The remaining functions allow the user to more closely manage variable
tracking, but are less likely to be of use to new users.

Functions for getting status of tracking and summaries of variables:
\itemize{
  \item \code{\link[=tracked]{tracked()}}: return the names of tracked variables
  \item \code{\link[=untracked]{untracked()}}: return the names of
  untracked variables
  \item \code{\link[=untrackable]{untrackable()}}:  return the names of
  variables that cannot be tracked
  \item \code{\link[=track.unsaved]{track.unsaved()}}: return the names of
  variables whose copy on file is out-of-date
  \item \code{\link[=track.orphaned]{track.orphaned()}}: return the
  names of once-tracked variables that have lost their active binding
  (should not happen)
  \item \code{\link[=track.masked]{track.masked()}}: return the names of
  once-tracked variables whose active binding has been overwritten by an
  ordinary variable (should not happen)
}

Functions for managing tracking and tracked variables:
\itemize{
  \item \code{\link[=track.options]{track.options()}}: examine and set
  options to control tracking
  \item \code{\link[=track.remove]{track.remove()}}: completely remove all
  traces of a tracked variable
  \item \code{\link[=track.save]{track.save()}}: write unsaved variables to disk
  \item \code{\link[=track.flush]{track.flush()}}: write unsaved variables to disk, and remove from memory
  \item \code{\link[=track.forget]{track.forget()}}: delete cached
  versions without saving to file (file version will be retrieved next
  time the variable is accessed)
  \item \code{\link[=track.restart]{track.restart()}}: reload variable
  values from disk (can forget all cached vars, remove no-longer existing tracked vars)
  \item \code{\link[=track.load]{track.load()}}: load variables from a
  saved RData file into the tracking session
}

Functions for recovering from errors:
\itemize{
  \item \code{\link[=track.rebuild]{track.rebuild()}}: rebuild tracking
  information from objects in memory or on disk
  \item \code{\link[=track.flush]{track.flush()}}: write unsaved variables to disk, and remove from memory
}

Design and internals of tracking:
\itemize{
  \item \code{\link[=track.design]{track.design}}
}
}

\author{Tony Plate <tplate@acm.org>}
\references{
Roger D. Peng. Interacting with data using the filehash package. R
News, 6(4):19-24, October
2006. \code{http://cran.r-project.org/doc/Rnews} and
\code{http://sandybox.typepad.com/software}

David E. Brahm. Delayed data packages. R News, 2(3):11-12, December
2002.  \code{http://cran.r-project.org/doc/Rnews}
}

\seealso{
\link[track.design]{Design} of the \code{trackObjs} package.

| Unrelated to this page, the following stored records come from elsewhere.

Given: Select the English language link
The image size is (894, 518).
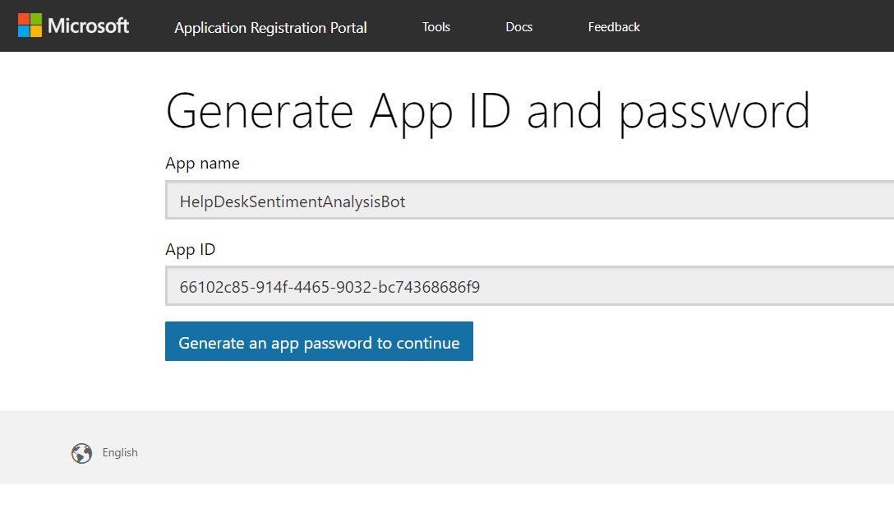Looking at the screenshot, I should 120,453.
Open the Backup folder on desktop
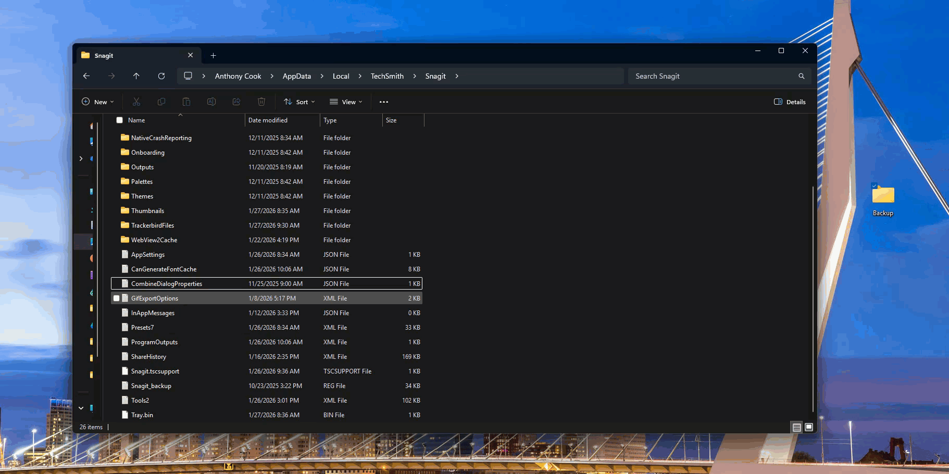Viewport: 949px width, 474px height. click(883, 196)
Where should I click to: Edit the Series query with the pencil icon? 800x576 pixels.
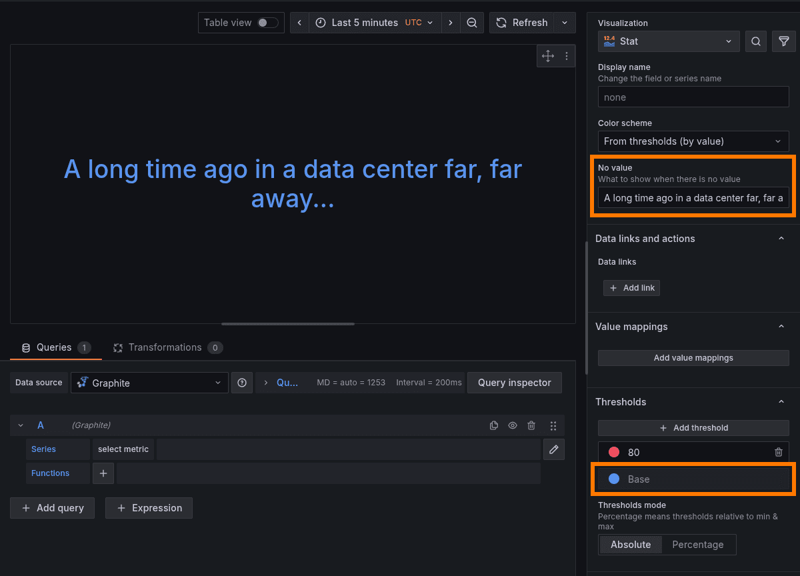point(553,449)
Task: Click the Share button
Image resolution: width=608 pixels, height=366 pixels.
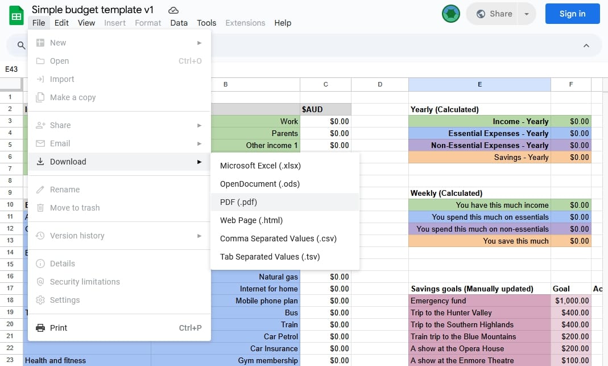Action: (494, 14)
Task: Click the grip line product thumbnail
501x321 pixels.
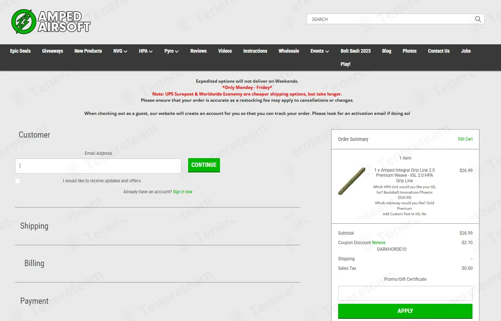Action: tap(351, 181)
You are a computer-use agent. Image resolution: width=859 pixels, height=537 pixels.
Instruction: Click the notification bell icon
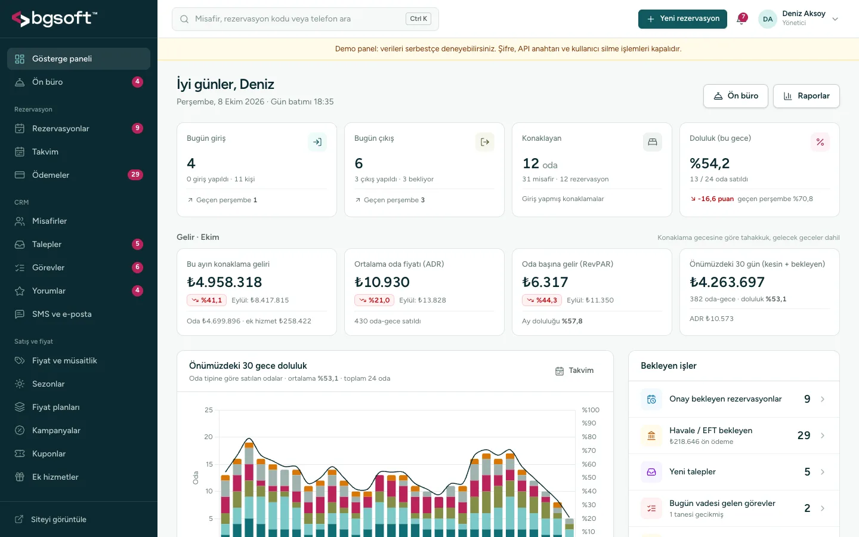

Potential \link[track.future]{future features} of the \code{trackObjs} package.

Documentation for \code{\link[save]{save}} \code{\link[load]{load}} (in 'base' package).

Documentation for \code{\link[base]{makeActiveBinding}} and related
functions (in 'base' package).

Inspriation from the packages \code{\link[g.data:g.data-package]{g.data}} and
\code{\link[filehash:filehash-package]{filehash}}.
}
\keyword{ package }
\keyword{ data }
\keyword{ database }
\keyword{ utilities }